Objective: To characterize chronic murine pristane-induced arthritis (PIA) with regard to the response to antirheumatic agents, expression levels of proinflammatory cytokines, and immunopathologic features.
Methods: Male DBA/1 mice were injected intraperitoneally with pristane oil to induce a chronic polyarthritis, which was monitored by visual scoring. Serum antibody and splenocyte responses to a panel of putative joint-derived autoantigens were measured. Whole paws were evaluated postmortem for changes in the levels of proinflammatory cytokines tumor necrosis factor alpha (TNFalpha), interleukin-1beta (IL-1beta), and IL-6 by enzyme-linked immunosorbent assay, and standard histopathology techniques were used to determine joint structural changes. Therapeutic studies were performed for up to 8 weeks of dosing with prednisolone, methotrexate, 3 nonsteroidal antiinflammatory drugs (celecoxib, diclofenac, and indomethacin), a p38 MAPK inhibitor, SB242235, and human soluble TNF receptor (sTNFR; etanercept) and murine sTNFR fusion proteins.
Results: Antibody and cellular responses to the putative joint autoantigens revealed a broad extent of autoimmunity in PIA. TNFalpha, IL-1beta, and IL-6 were all persistently up-regulated in PIA joints. Prednisolone, methotrexate, celecoxib, indomethacin, and SB242235 all significantly reduced the arthritis scores. Etanercept was ineffective in reducing the arthritis scores, whereas murine sTNFR produced a significant, but nonsustained, benefit. Only prednisolone significantly reduced the expression of TNFalpha, IL-1beta, and IL-6 in the joints. Prednisolone and methotrexate demonstrated the most effective joint protection.
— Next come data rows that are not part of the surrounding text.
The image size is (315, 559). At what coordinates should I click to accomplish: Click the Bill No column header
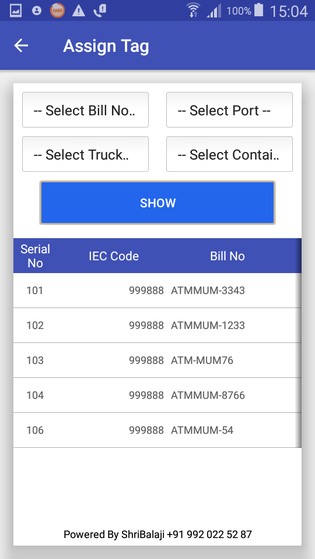[228, 256]
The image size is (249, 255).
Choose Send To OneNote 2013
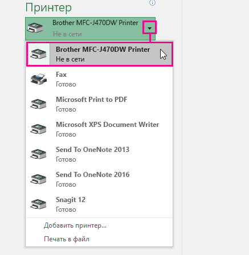click(99, 154)
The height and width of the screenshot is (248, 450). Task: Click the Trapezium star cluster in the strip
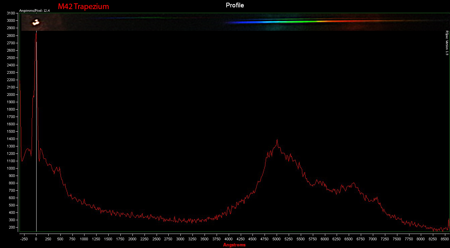(35, 22)
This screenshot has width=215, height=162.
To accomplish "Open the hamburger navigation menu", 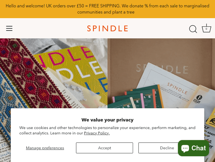I will [9, 28].
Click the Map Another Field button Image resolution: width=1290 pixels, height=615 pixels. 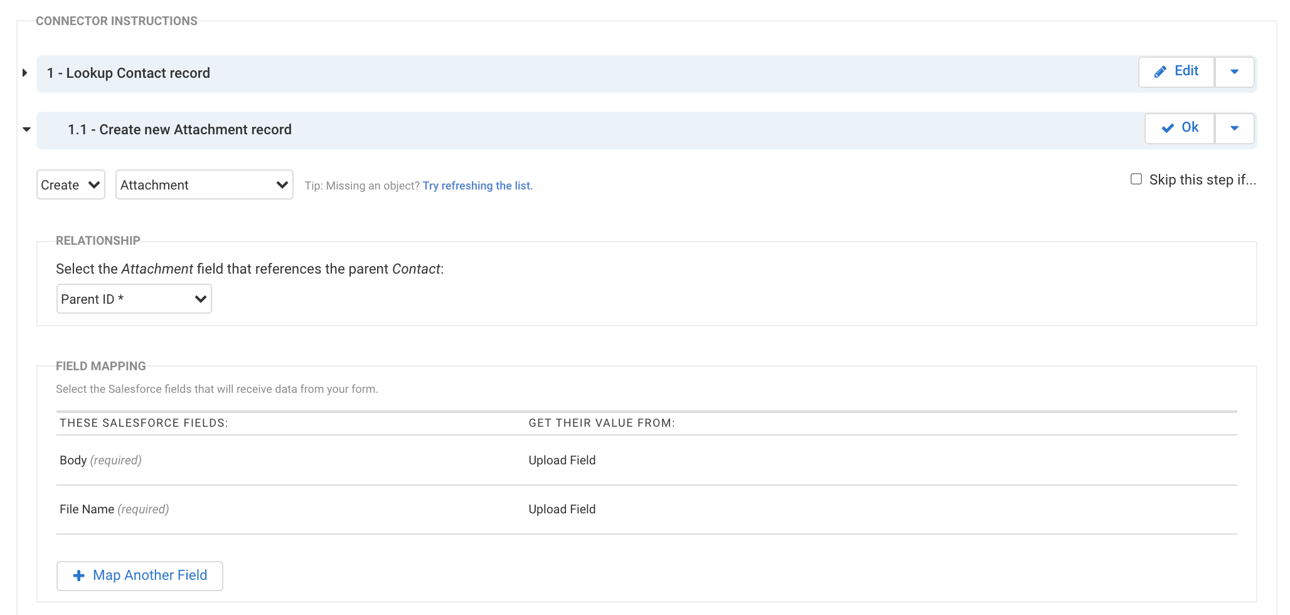140,575
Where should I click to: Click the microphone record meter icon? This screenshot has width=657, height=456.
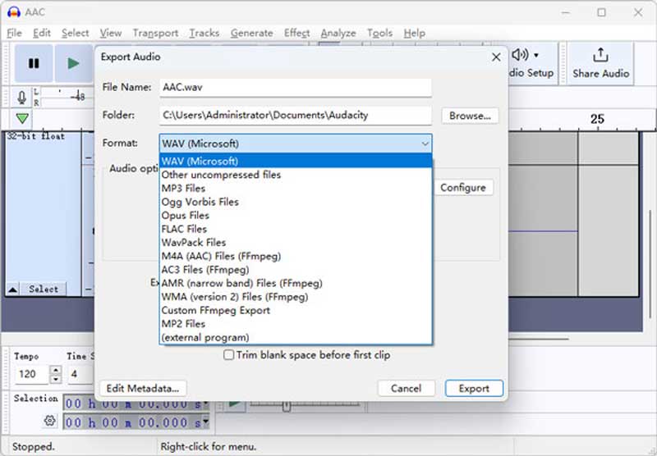pos(22,97)
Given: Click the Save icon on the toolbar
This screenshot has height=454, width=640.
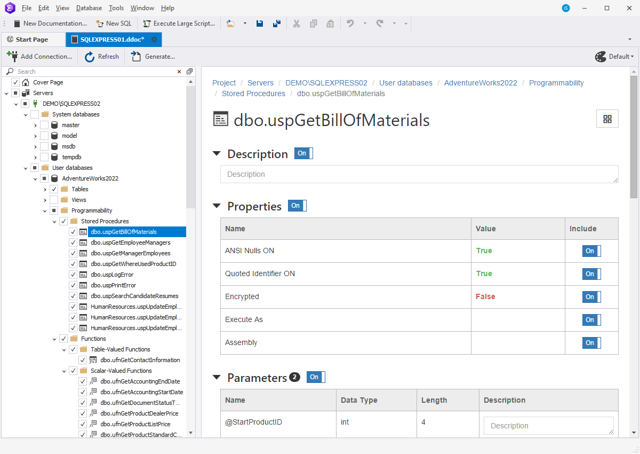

Conclusion: We have markedly extended the characterization of PIA as a murine model of chronic inflammatory arthritis by demonstrating cellular and humoral autoantigenicity, elevation of clinically precedented joint cytokines, and variation in the response to several antirheumatic therapies. PIA offers significant potential for the long-term study of immunopathologic mechanisms and novel therapies in rheumatoid arthritis.